I don't disagree with the logic that without the time after the game goes gold that certain content wouldn't be finished, but I highly doubt it is coincidence that it is a companion and their associated recruitment mission EVERY TIME without it being by design. Would there be content that didn't make it to the main game/bugs that wouldn't be fixed without this extra time? No doubt. But would that content just so happen to correspond to another companion if not by plan? No, I'd (personally) highly doubt it.
Well of course it's by design
now. Shale's popularity prompted Bioware to start planning Day 1 DLC deliberately, ahead of time.
But without the concept of DLC, these characters would just be cut, never to be heard from. It's the business model of DLC that allows for these characters to be created. In order to justify the resources spent on this extra content, it has to be profitable.
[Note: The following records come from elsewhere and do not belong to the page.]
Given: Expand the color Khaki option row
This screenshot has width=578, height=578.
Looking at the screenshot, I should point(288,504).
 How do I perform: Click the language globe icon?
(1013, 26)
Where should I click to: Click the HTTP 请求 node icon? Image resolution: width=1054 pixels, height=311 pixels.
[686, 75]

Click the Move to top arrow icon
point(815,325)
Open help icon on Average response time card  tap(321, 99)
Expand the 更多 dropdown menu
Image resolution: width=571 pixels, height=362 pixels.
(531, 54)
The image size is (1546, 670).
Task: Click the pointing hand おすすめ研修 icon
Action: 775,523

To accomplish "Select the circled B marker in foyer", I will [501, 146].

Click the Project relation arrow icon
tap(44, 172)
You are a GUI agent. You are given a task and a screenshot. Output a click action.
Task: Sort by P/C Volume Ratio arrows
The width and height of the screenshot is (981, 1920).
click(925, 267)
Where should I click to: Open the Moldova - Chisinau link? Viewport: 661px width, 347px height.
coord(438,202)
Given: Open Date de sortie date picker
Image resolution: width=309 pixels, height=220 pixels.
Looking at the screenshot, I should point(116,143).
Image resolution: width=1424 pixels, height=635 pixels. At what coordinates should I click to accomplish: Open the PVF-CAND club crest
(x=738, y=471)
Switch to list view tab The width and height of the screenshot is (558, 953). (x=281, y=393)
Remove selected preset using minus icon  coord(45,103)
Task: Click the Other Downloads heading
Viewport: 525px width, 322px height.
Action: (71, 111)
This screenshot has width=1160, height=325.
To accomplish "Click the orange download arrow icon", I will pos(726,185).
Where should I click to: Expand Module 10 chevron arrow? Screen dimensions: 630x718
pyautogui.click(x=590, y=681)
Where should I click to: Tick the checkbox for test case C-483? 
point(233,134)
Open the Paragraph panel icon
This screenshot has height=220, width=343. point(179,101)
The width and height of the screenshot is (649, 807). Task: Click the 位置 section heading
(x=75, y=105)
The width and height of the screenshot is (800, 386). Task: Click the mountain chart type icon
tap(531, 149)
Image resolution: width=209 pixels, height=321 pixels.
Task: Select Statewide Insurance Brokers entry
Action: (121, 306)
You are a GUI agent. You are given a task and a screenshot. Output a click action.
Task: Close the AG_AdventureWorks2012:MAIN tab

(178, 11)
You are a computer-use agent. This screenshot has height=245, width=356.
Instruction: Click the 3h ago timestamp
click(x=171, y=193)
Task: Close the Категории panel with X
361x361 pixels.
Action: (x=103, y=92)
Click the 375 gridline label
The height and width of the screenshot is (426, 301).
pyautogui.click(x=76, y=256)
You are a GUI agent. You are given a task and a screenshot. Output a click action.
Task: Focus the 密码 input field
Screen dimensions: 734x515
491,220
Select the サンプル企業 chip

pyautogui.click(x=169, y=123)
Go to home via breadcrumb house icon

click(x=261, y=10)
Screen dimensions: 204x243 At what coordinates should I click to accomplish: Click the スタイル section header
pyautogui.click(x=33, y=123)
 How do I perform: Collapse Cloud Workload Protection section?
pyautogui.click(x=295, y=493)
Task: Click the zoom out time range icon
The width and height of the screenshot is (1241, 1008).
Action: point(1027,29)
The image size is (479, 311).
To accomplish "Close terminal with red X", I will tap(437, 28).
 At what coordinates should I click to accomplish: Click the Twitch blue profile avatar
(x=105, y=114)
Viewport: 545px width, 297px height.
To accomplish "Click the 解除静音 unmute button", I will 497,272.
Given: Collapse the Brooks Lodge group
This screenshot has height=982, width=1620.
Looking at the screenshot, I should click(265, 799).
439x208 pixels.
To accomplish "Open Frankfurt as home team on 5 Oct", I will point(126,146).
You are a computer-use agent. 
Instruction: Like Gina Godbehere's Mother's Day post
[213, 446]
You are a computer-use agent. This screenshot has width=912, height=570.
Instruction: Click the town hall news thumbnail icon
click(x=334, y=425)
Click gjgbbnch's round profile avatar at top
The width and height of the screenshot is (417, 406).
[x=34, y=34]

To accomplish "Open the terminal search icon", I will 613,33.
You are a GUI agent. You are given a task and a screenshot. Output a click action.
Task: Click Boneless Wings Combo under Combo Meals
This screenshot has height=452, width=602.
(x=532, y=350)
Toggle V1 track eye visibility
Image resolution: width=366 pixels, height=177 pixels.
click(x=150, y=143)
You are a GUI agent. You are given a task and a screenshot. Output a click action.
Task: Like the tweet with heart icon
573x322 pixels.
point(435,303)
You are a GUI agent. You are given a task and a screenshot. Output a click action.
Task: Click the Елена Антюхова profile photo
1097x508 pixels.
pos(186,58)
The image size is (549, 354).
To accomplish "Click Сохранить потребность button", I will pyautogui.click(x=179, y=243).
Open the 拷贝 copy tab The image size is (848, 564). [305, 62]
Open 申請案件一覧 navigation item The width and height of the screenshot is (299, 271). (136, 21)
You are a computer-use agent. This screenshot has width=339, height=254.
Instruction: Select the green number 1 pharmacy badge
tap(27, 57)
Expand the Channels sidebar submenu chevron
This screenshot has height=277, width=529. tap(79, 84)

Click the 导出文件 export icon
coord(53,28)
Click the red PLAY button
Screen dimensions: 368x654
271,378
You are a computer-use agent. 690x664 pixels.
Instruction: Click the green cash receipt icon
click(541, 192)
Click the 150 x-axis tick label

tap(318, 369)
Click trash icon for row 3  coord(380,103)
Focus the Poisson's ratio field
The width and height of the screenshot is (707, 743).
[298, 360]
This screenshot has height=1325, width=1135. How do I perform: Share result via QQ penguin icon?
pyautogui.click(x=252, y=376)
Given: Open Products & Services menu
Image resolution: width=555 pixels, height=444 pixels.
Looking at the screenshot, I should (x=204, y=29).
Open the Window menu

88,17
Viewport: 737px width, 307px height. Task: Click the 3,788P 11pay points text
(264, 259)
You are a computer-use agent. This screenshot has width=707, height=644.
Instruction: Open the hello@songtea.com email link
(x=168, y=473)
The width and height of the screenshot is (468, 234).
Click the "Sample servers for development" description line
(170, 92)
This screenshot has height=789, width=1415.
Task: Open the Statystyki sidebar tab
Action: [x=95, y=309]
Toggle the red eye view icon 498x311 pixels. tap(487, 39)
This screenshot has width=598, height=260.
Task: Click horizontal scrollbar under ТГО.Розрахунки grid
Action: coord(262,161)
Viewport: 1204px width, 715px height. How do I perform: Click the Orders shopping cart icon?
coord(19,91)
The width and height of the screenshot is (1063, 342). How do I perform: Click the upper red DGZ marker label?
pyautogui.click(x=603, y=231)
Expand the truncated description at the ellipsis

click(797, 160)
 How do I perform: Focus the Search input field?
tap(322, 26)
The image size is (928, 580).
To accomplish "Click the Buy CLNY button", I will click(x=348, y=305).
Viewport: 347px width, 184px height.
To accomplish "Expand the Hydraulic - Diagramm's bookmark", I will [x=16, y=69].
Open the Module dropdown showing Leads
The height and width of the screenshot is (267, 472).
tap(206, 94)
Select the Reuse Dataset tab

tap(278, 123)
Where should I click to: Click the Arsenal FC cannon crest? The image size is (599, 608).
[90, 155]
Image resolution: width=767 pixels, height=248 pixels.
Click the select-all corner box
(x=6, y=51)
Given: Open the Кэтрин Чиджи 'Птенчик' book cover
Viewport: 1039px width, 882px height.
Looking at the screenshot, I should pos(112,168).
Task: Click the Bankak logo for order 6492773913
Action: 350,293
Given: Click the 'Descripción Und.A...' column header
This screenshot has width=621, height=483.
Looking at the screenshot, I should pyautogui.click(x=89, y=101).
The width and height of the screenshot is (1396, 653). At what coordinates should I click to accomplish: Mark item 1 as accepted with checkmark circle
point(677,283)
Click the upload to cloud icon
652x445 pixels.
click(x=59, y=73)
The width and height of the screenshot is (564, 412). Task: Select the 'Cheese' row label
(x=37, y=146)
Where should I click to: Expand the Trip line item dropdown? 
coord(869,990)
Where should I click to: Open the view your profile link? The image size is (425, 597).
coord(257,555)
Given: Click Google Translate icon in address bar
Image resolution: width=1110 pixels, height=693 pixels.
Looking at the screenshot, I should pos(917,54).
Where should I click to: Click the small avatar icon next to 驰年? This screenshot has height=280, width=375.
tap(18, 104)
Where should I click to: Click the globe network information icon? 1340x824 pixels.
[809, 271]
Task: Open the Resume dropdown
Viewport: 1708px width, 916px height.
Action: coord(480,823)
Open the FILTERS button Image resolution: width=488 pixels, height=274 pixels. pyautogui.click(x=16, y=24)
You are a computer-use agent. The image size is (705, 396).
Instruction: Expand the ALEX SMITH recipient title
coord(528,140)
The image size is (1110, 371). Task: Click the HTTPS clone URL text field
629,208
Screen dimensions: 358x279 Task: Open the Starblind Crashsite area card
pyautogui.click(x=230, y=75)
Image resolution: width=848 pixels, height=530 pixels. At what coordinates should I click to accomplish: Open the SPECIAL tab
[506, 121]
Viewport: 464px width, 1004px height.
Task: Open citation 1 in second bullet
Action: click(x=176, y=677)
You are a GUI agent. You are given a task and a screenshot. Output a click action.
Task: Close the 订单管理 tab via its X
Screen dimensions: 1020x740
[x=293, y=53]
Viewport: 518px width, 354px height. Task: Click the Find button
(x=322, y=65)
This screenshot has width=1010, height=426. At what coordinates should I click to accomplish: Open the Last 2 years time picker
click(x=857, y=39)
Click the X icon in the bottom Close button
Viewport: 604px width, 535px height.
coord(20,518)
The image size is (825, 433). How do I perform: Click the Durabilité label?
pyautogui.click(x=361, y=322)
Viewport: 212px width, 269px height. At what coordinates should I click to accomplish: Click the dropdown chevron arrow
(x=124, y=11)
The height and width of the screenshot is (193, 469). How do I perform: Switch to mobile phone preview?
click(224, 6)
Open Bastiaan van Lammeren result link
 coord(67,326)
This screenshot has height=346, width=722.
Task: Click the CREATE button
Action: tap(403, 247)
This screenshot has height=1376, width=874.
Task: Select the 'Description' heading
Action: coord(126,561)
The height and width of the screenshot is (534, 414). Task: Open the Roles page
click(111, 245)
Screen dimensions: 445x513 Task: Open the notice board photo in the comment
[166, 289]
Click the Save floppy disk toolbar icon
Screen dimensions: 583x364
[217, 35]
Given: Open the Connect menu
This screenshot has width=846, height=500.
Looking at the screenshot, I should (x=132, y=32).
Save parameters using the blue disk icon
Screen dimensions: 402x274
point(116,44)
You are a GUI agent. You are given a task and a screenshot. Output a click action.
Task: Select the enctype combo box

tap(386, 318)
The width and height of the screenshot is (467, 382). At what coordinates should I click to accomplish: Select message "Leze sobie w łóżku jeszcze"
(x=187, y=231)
Shale was an extremely generous, one-time event. There's no way Bioware could sustain that long-term, only charities can justify consuming resources for no profit.
The catch is that Bioware can't easily sell a few extra dungeons levels, a few small side quests and/or some bug fixes as a $10 DLC package... but they can sell a companion. So it's possible they select which companion that would be, put the companion's work on the back burner, then finish the less marketable aspects of the game. If the priority was to finish all companions, but skimp on some dungeon maps, would fan outcry about being sold a game with cut content be as loud?
I don't know... but I'd doubt it.
I think that's
exactly what they do; look at their characters, decide who's going in the main game, who's going into DLC and who's getting cut outright.
I don't have a problem with that.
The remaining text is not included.